Dataset excerpts:
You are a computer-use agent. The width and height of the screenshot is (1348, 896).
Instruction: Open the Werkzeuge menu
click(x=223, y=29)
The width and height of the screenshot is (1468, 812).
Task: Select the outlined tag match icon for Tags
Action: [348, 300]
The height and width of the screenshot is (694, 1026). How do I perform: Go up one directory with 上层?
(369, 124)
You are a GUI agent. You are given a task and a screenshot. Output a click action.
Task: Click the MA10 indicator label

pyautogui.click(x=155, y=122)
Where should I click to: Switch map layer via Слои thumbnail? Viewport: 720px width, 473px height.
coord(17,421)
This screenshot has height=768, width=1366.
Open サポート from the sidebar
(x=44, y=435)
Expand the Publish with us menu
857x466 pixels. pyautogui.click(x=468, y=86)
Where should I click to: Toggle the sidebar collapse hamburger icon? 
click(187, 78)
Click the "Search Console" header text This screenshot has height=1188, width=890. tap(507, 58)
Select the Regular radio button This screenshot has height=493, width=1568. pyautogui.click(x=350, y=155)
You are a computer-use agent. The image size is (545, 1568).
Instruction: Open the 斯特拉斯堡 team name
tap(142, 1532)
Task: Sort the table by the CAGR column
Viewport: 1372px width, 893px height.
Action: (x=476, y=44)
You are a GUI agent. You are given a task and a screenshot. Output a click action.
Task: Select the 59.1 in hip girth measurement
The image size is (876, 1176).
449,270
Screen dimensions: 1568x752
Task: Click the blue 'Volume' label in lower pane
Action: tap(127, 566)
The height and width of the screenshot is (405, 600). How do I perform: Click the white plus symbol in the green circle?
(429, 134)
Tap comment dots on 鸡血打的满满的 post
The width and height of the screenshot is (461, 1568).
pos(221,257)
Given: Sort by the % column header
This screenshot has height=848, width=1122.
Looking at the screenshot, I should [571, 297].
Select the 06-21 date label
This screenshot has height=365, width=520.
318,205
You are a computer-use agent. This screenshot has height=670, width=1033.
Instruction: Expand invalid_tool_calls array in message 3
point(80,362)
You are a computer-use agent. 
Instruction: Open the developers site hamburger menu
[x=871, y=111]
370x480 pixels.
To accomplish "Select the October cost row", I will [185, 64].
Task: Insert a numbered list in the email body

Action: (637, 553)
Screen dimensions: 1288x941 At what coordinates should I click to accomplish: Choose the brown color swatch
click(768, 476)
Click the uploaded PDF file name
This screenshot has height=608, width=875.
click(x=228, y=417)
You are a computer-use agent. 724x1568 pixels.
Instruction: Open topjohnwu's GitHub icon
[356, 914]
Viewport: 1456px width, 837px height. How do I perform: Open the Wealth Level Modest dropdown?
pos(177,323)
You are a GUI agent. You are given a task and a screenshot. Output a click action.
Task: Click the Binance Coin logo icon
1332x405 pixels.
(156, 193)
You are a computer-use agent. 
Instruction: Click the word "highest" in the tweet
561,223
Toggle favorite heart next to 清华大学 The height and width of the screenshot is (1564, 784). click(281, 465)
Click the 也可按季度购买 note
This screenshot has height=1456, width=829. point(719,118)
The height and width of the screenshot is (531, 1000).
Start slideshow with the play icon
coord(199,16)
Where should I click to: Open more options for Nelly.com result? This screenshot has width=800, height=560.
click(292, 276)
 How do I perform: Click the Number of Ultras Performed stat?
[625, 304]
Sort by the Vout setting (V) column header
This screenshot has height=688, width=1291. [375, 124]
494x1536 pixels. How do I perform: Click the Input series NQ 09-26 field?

Given exercise: Copy out all of the data above word for word, with every line unchanged.

The answer:
You are a computer-use agent. The width and height of the screenshot is (1348, 896).
Instruction: Open the Werkzeuge menu
click(x=223, y=29)
The width and height of the screenshot is (1468, 812).
Task: Select the outlined tag match icon for Tags
Action: [348, 300]
The height and width of the screenshot is (694, 1026). How do I perform: Go up one directory with 上层?
(369, 124)
You are a GUI agent. You are given a task and a screenshot. Output a click action.
Task: Click the MA10 indicator label

pyautogui.click(x=155, y=122)
Where should I click to: Switch map layer via Слои thumbnail? Viewport: 720px width, 473px height.
coord(17,421)
This screenshot has height=768, width=1366.
Open サポート from the sidebar
(x=44, y=435)
Expand the Publish with us menu
857x466 pixels. pyautogui.click(x=468, y=86)
Where should I click to: Toggle the sidebar collapse hamburger icon? 
click(187, 78)
Click the "Search Console" header text This screenshot has height=1188, width=890. tap(507, 58)
Select the Regular radio button This screenshot has height=493, width=1568. pyautogui.click(x=350, y=155)
You are a computer-use agent. The image size is (545, 1568).
Instruction: Open the 斯特拉斯堡 team name
tap(142, 1532)
Task: Sort the table by the CAGR column
Viewport: 1372px width, 893px height.
Action: (x=476, y=44)
You are a GUI agent. You are given a task and a screenshot. Output a click action.
Task: Select the 59.1 in hip girth measurement
The image size is (876, 1176).
449,270
Screen dimensions: 1568x752
Task: Click the blue 'Volume' label in lower pane
Action: tap(127, 566)
The height and width of the screenshot is (405, 600). How do I perform: Click the white plus symbol in the green circle?
(429, 134)
Tap comment dots on 鸡血打的满满的 post
The width and height of the screenshot is (461, 1568).
pos(221,257)
Given: Sort by the % column header
This screenshot has height=848, width=1122.
Looking at the screenshot, I should [571, 297].
Select the 06-21 date label
This screenshot has height=365, width=520.
318,205
You are a computer-use agent. This screenshot has height=670, width=1033.
Instruction: Expand invalid_tool_calls array in message 3
point(80,362)
You are a computer-use agent. 
Instruction: Open the developers site hamburger menu
[x=871, y=111]
370x480 pixels.
To accomplish "Select the October cost row", I will [185, 64].
Task: Insert a numbered list in the email body

Action: (637, 553)
Screen dimensions: 1288x941 At what coordinates should I click to accomplish: Choose the brown color swatch
click(768, 476)
Click the uploaded PDF file name
This screenshot has height=608, width=875.
click(x=228, y=417)
You are a computer-use agent. 724x1568 pixels.
Instruction: Open topjohnwu's GitHub icon
[356, 914]
Viewport: 1456px width, 837px height. How do I perform: Open the Wealth Level Modest dropdown?
pos(177,323)
You are a GUI agent. You are given a task and a screenshot. Output a click action.
Task: Click the Binance Coin logo icon
1332x405 pixels.
(156, 193)
You are a computer-use agent. 
Instruction: Click the word "highest" in the tweet
561,223
Toggle favorite heart next to 清华大学 The height and width of the screenshot is (1564, 784). click(281, 465)
Click the 也可按季度购买 note
This screenshot has height=1456, width=829. point(719,118)
The height and width of the screenshot is (531, 1000).
Start slideshow with the play icon
coord(199,16)
Where should I click to: Open more options for Nelly.com result? This screenshot has width=800, height=560.
click(292, 276)
 How do I perform: Click the Number of Ultras Performed stat?
[625, 304]
Sort by the Vout setting (V) column header
This screenshot has height=688, width=1291. [375, 124]
494x1536 pixels. How do I perform: Click the Input series NQ 09-26 field?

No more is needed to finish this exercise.